**Problem to solve:**
Write the listing out once more, with every line exactly as it stands.

**Data to process:**
________________________
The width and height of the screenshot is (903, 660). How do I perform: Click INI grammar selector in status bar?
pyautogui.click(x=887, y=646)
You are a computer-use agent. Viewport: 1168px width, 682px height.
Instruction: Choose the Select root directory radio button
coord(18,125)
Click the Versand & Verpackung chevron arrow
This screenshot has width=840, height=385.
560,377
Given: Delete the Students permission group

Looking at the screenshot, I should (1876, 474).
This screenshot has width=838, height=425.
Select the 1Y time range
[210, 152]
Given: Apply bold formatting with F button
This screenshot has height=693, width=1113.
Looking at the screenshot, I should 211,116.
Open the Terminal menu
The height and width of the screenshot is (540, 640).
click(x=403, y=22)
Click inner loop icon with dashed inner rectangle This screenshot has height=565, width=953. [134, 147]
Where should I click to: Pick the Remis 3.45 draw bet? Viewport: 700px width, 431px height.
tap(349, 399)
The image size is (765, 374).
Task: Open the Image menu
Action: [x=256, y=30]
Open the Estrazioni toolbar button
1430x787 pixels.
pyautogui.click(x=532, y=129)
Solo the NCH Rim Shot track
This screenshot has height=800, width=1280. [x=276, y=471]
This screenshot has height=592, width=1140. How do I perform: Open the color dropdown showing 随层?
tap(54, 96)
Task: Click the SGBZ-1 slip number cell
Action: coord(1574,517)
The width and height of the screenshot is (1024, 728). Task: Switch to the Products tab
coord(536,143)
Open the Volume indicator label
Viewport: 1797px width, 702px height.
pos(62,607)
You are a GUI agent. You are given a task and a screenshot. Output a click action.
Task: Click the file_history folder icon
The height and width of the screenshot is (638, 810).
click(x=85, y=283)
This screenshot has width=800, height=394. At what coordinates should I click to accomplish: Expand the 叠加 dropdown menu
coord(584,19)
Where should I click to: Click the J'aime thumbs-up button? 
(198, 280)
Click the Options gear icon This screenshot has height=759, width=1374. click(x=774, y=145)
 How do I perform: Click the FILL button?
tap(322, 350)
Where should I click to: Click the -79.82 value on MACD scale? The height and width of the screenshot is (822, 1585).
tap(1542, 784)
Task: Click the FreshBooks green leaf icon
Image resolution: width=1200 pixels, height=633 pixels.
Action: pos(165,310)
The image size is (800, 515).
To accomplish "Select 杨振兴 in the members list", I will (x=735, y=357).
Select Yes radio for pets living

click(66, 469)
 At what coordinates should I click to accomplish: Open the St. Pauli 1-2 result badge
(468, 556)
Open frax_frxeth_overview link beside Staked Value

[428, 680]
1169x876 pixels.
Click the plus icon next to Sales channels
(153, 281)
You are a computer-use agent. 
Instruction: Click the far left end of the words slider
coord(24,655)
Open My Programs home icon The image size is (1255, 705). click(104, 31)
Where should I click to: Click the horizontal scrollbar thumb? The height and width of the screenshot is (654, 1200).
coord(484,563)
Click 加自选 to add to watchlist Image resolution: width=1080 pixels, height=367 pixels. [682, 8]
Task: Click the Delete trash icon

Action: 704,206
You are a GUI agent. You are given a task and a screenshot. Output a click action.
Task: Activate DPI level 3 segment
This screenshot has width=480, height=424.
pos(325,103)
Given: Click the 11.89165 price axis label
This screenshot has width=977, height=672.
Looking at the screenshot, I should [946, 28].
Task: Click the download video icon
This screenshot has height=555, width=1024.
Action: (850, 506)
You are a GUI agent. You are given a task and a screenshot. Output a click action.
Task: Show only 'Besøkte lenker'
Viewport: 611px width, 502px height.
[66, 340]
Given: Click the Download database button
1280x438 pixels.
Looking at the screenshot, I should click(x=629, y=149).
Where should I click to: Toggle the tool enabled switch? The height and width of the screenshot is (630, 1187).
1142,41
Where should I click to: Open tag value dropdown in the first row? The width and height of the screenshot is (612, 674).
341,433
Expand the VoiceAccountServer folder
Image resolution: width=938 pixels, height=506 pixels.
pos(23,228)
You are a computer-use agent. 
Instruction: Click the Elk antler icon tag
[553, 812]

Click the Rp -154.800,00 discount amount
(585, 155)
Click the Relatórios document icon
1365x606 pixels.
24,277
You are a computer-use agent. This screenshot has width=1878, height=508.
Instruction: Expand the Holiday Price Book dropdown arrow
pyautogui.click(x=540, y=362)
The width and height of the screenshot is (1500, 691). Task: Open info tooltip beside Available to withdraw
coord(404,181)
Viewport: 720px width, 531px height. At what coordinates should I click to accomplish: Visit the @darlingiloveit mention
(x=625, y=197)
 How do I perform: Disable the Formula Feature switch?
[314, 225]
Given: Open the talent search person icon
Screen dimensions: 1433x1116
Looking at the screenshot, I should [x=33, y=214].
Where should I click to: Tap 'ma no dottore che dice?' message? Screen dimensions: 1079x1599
________________________
**Expected answer:**
The width and height of the screenshot is (903, 660). How do I perform: Click INI grammar selector in status bar?
pyautogui.click(x=887, y=646)
You are a computer-use agent. Viewport: 1168px width, 682px height.
Instruction: Choose the Select root directory radio button
coord(18,125)
Click the Versand & Verpackung chevron arrow
This screenshot has width=840, height=385.
560,377
Given: Delete the Students permission group

Looking at the screenshot, I should (1876, 474).
This screenshot has width=838, height=425.
Select the 1Y time range
[210, 152]
Given: Apply bold formatting with F button
This screenshot has height=693, width=1113.
Looking at the screenshot, I should 211,116.
Open the Terminal menu
The height and width of the screenshot is (540, 640).
click(x=403, y=22)
Click inner loop icon with dashed inner rectangle This screenshot has height=565, width=953. [134, 147]
Where should I click to: Pick the Remis 3.45 draw bet? Viewport: 700px width, 431px height.
tap(349, 399)
The image size is (765, 374).
Task: Open the Image menu
Action: [x=256, y=30]
Open the Estrazioni toolbar button
1430x787 pixels.
pyautogui.click(x=532, y=129)
Solo the NCH Rim Shot track
This screenshot has height=800, width=1280. [x=276, y=471]
This screenshot has height=592, width=1140. How do I perform: Open the color dropdown showing 随层?
tap(54, 96)
Task: Click the SGBZ-1 slip number cell
Action: coord(1574,517)
The width and height of the screenshot is (1024, 728). Task: Switch to the Products tab
coord(536,143)
Open the Volume indicator label
Viewport: 1797px width, 702px height.
pos(62,607)
You are a GUI agent. You are given a task and a screenshot. Output a click action.
Task: Click the file_history folder icon
The height and width of the screenshot is (638, 810).
click(x=85, y=283)
This screenshot has width=800, height=394. At what coordinates should I click to accomplish: Expand the 叠加 dropdown menu
coord(584,19)
Where should I click to: Click the J'aime thumbs-up button? 
(198, 280)
Click the Options gear icon This screenshot has height=759, width=1374. click(x=774, y=145)
 How do I perform: Click the FILL button?
tap(322, 350)
Where should I click to: Click the -79.82 value on MACD scale? The height and width of the screenshot is (822, 1585).
tap(1542, 784)
Task: Click the FreshBooks green leaf icon
Image resolution: width=1200 pixels, height=633 pixels.
Action: pos(165,310)
The image size is (800, 515).
To accomplish "Select 杨振兴 in the members list", I will (x=735, y=357).
Select Yes radio for pets living

click(66, 469)
 At what coordinates should I click to accomplish: Open the St. Pauli 1-2 result badge
(468, 556)
Open frax_frxeth_overview link beside Staked Value

[428, 680]
1169x876 pixels.
Click the plus icon next to Sales channels
(153, 281)
You are a computer-use agent. 
Instruction: Click the far left end of the words slider
coord(24,655)
Open My Programs home icon The image size is (1255, 705). click(104, 31)
Where should I click to: Click the horizontal scrollbar thumb? The height and width of the screenshot is (654, 1200).
coord(484,563)
Click 加自选 to add to watchlist Image resolution: width=1080 pixels, height=367 pixels. [682, 8]
Task: Click the Delete trash icon

Action: 704,206
You are a GUI agent. You are given a task and a screenshot. Output a click action.
Task: Activate DPI level 3 segment
This screenshot has width=480, height=424.
pos(325,103)
Given: Click the 11.89165 price axis label
This screenshot has width=977, height=672.
Looking at the screenshot, I should [946, 28].
Task: Click the download video icon
This screenshot has height=555, width=1024.
Action: (850, 506)
You are a GUI agent. You are given a task and a screenshot. Output a click action.
Task: Show only 'Besøkte lenker'
Viewport: 611px width, 502px height.
[66, 340]
Given: Click the Download database button
1280x438 pixels.
Looking at the screenshot, I should click(x=629, y=149).
Where should I click to: Toggle the tool enabled switch? The height and width of the screenshot is (630, 1187).
1142,41
Where should I click to: Open tag value dropdown in the first row? The width and height of the screenshot is (612, 674).
341,433
Expand the VoiceAccountServer folder
Image resolution: width=938 pixels, height=506 pixels.
pos(23,228)
You are a computer-use agent. 
Instruction: Click the Elk antler icon tag
[553, 812]

Click the Rp -154.800,00 discount amount
(585, 155)
Click the Relatórios document icon
1365x606 pixels.
24,277
You are a computer-use agent. This screenshot has width=1878, height=508.
Instruction: Expand the Holiday Price Book dropdown arrow
pyautogui.click(x=540, y=362)
The width and height of the screenshot is (1500, 691). Task: Open info tooltip beside Available to withdraw
coord(404,181)
Viewport: 720px width, 531px height. At what coordinates should I click to accomplish: Visit the @darlingiloveit mention
(x=625, y=197)
 How do I perform: Disable the Formula Feature switch?
[314, 225]
Given: Open the talent search person icon
Screen dimensions: 1433x1116
Looking at the screenshot, I should [x=33, y=214].
Where should I click to: Tap 'ma no dottore che dice?' message? Screen dimensions: 1079x1599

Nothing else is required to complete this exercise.